COMMENT: In today’s quote Fr Doyle lays before us the need to steadily advance in virtue and to fight against sins and imperfections. If we are to advance in the life of the soul we need to progress from the battle against mortal sin to a battle against even venial sins and from there eve to a battle against imperfections. Obviously mortal sins are deadly to our spiritual life and are to be avoided at all costs. But venial sins are also very damaging even though they do not destroy the life of grace within us. We can so often easily yield to them because they are “only” venial sins.

Fr Doyle was not alone in pronouncing the dangers of venial sins. The great St Teresa of Avila tells us:

One venial sin can do us greater harm than all the forces of hell combined.

St Teresa of Avila, Doctor of the Church

And she should know, for she spent many years of religious life with indifferent virtue. Certainly in her early years she lived a life that was more admirable than most of us today, but after her “conversion” at around the age of 40 she was appalled at the weakness and lukewarmness to which venial sins had lead her.

From Venerable Louis of Granada:

Venial sin, however slight, is always prejudicial to the soul. It weakens our devotion, troubles the peace of our conscience, diminishes the fervour of charity, exhausts the strength of our spiritual life, and obstructs the work of the Holy Ghost in our souls. I pray you then to do all in your power to avoid these sins, for there is no enemy too weak to harm us if we make no resistance. Slight anger, gluttony, vanity, idle words and thoughts, immoderate laughter, loss of time, too much sleeping, trivial lies or flatteries – such are the sins against which I would particularly warn you.
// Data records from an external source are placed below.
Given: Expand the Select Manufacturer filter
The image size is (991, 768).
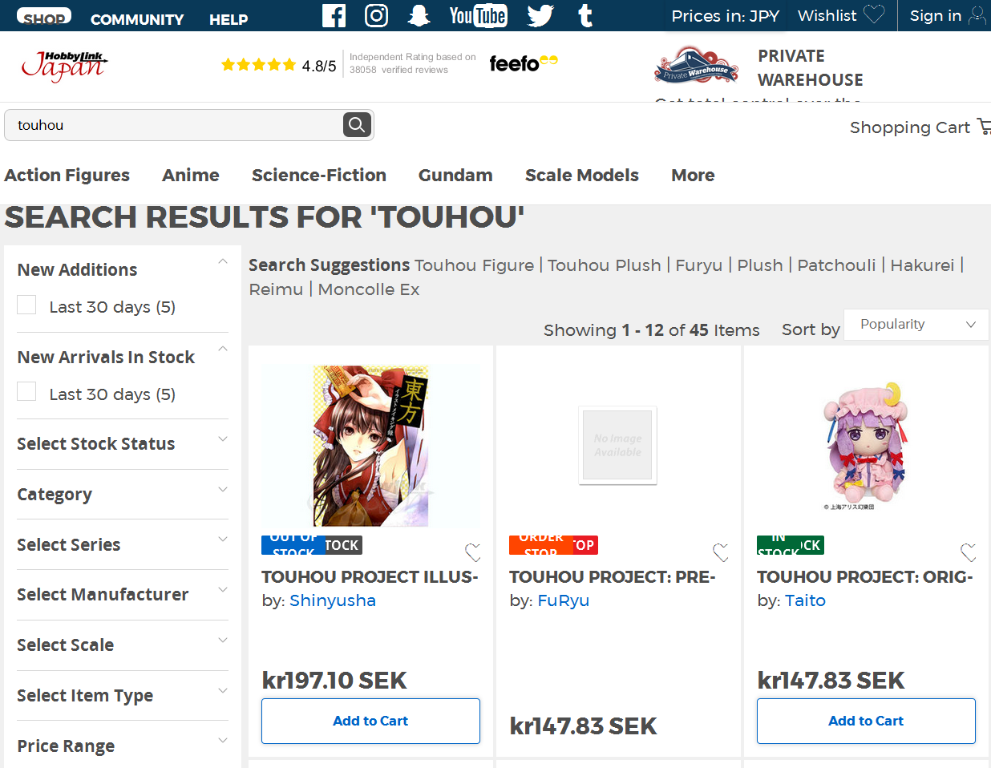Looking at the screenshot, I should [122, 594].
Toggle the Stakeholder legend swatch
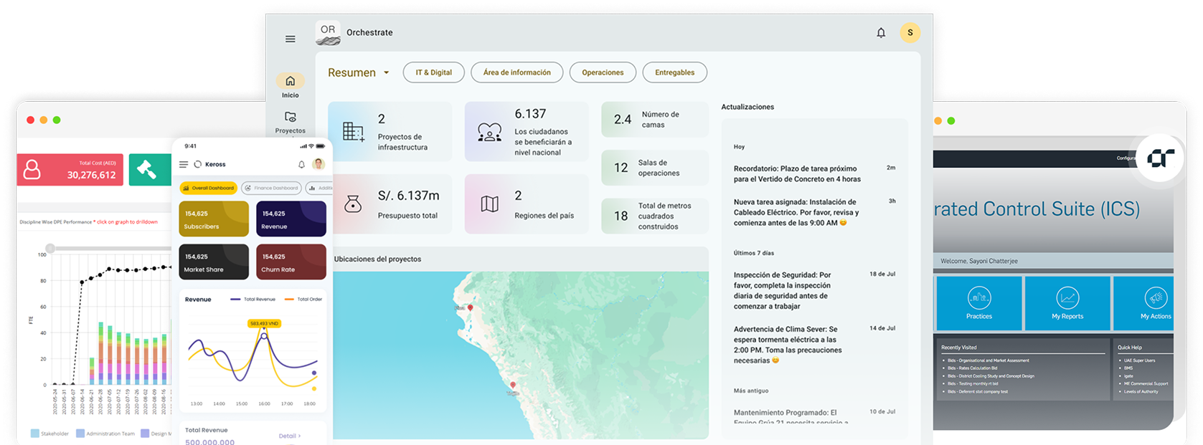This screenshot has height=445, width=1203. pyautogui.click(x=35, y=434)
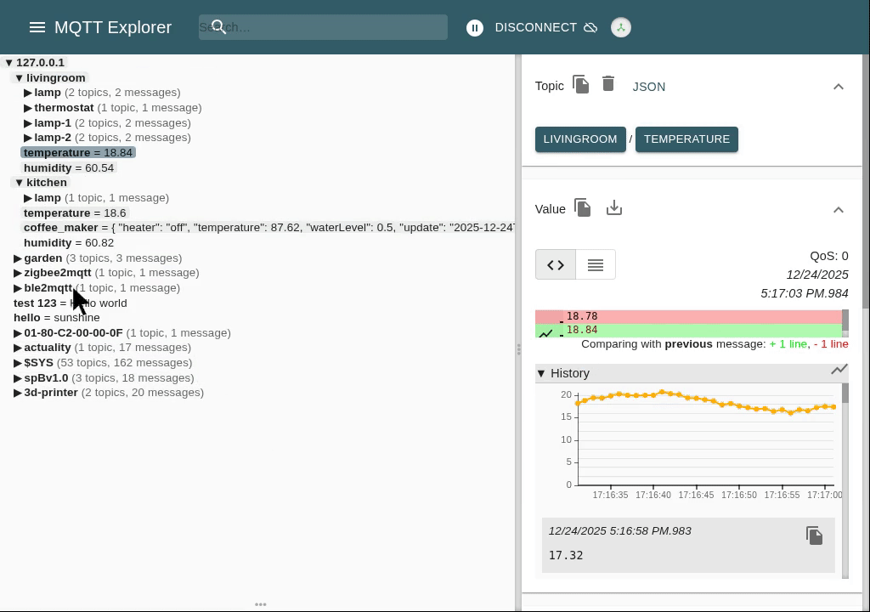This screenshot has height=612, width=870.
Task: Switch to diff code view toggle
Action: pyautogui.click(x=556, y=265)
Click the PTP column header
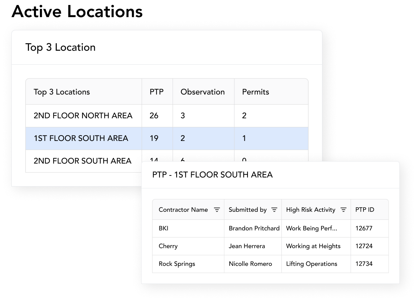The height and width of the screenshot is (301, 417). coord(157,92)
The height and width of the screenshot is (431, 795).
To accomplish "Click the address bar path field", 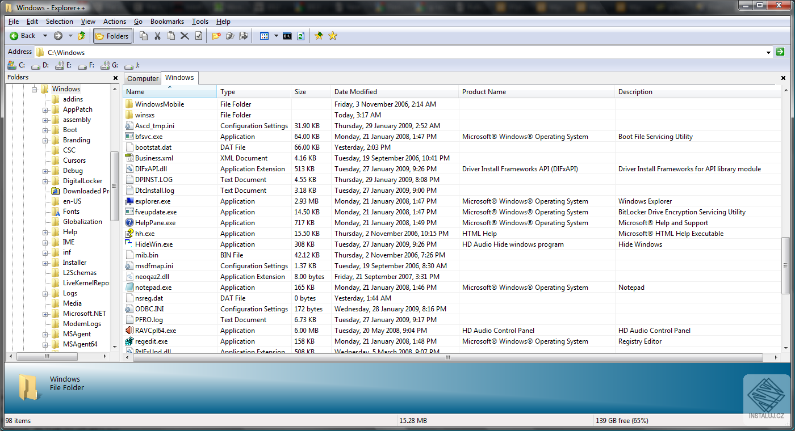I will coord(398,52).
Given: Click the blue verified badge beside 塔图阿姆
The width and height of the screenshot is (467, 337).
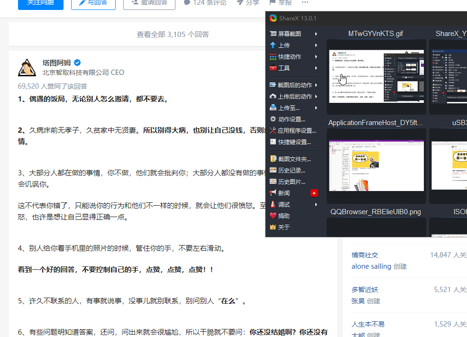Looking at the screenshot, I should (77, 63).
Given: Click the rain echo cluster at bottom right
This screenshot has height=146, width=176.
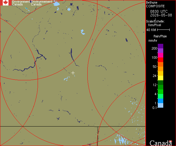Looking at the screenshot, I should click(x=121, y=139).
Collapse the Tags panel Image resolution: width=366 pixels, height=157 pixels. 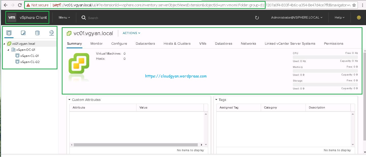pyautogui.click(x=216, y=100)
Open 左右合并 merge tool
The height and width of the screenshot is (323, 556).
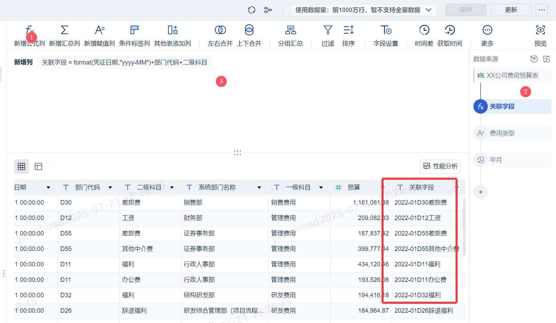click(220, 30)
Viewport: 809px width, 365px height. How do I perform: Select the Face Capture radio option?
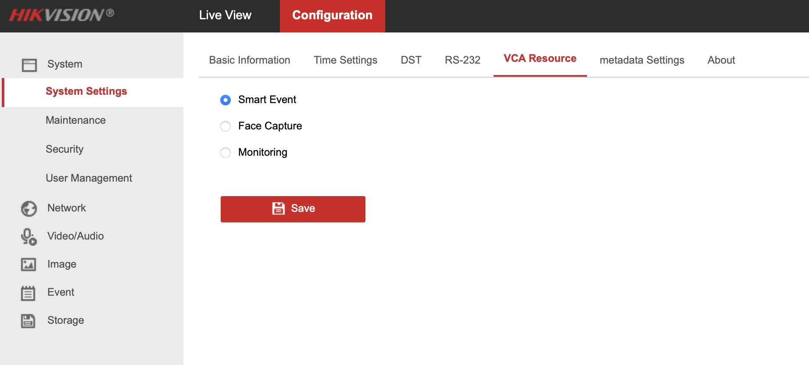(x=226, y=126)
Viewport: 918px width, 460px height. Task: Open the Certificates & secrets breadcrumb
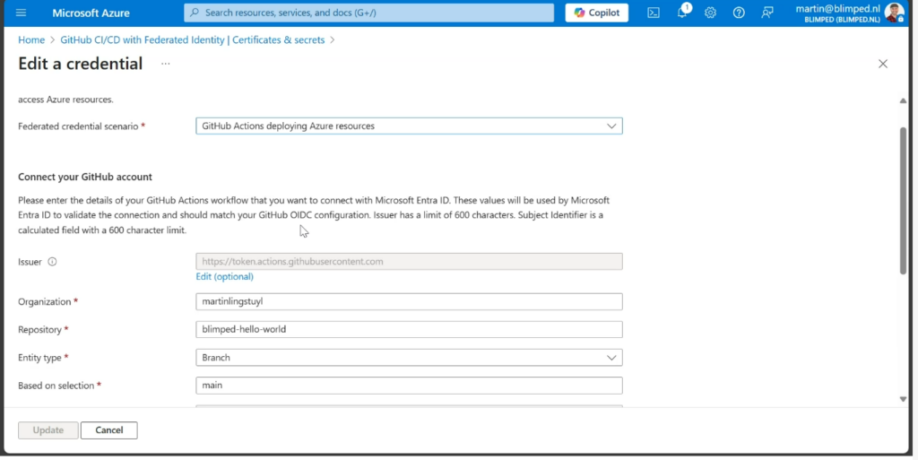click(193, 39)
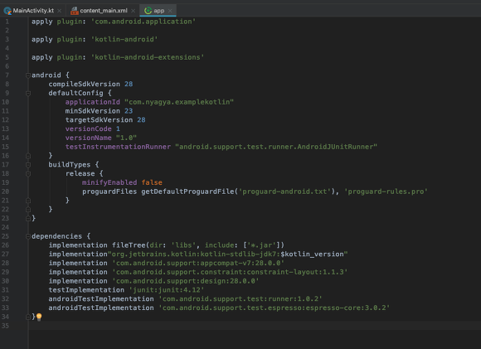This screenshot has width=481, height=349.
Task: Click line number 25 in the gutter
Action: tap(5, 236)
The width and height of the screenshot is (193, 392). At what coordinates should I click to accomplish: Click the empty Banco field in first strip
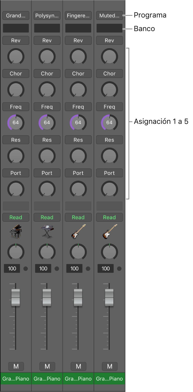(x=16, y=28)
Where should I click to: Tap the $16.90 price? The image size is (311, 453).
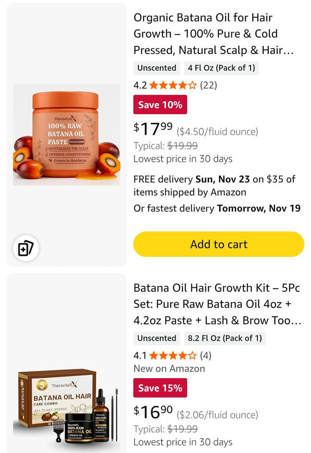(153, 411)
Great vigilance is required against offenses of this kind, for occasions of venial sin abound.

Venerable Louis of Granada

Fr Doyle gives us the path we are to follow:

To avoid mortal sin I must carefully guard against deliberate venial sin, so to avoid venial sin I must fly from the shadow of imperfection in my actions.

It sounds easy, but it is tremendously difficult, and even though we are sure to commit venial sins and imperfections we must still fight against them, using the means God gives us and relying on His grace.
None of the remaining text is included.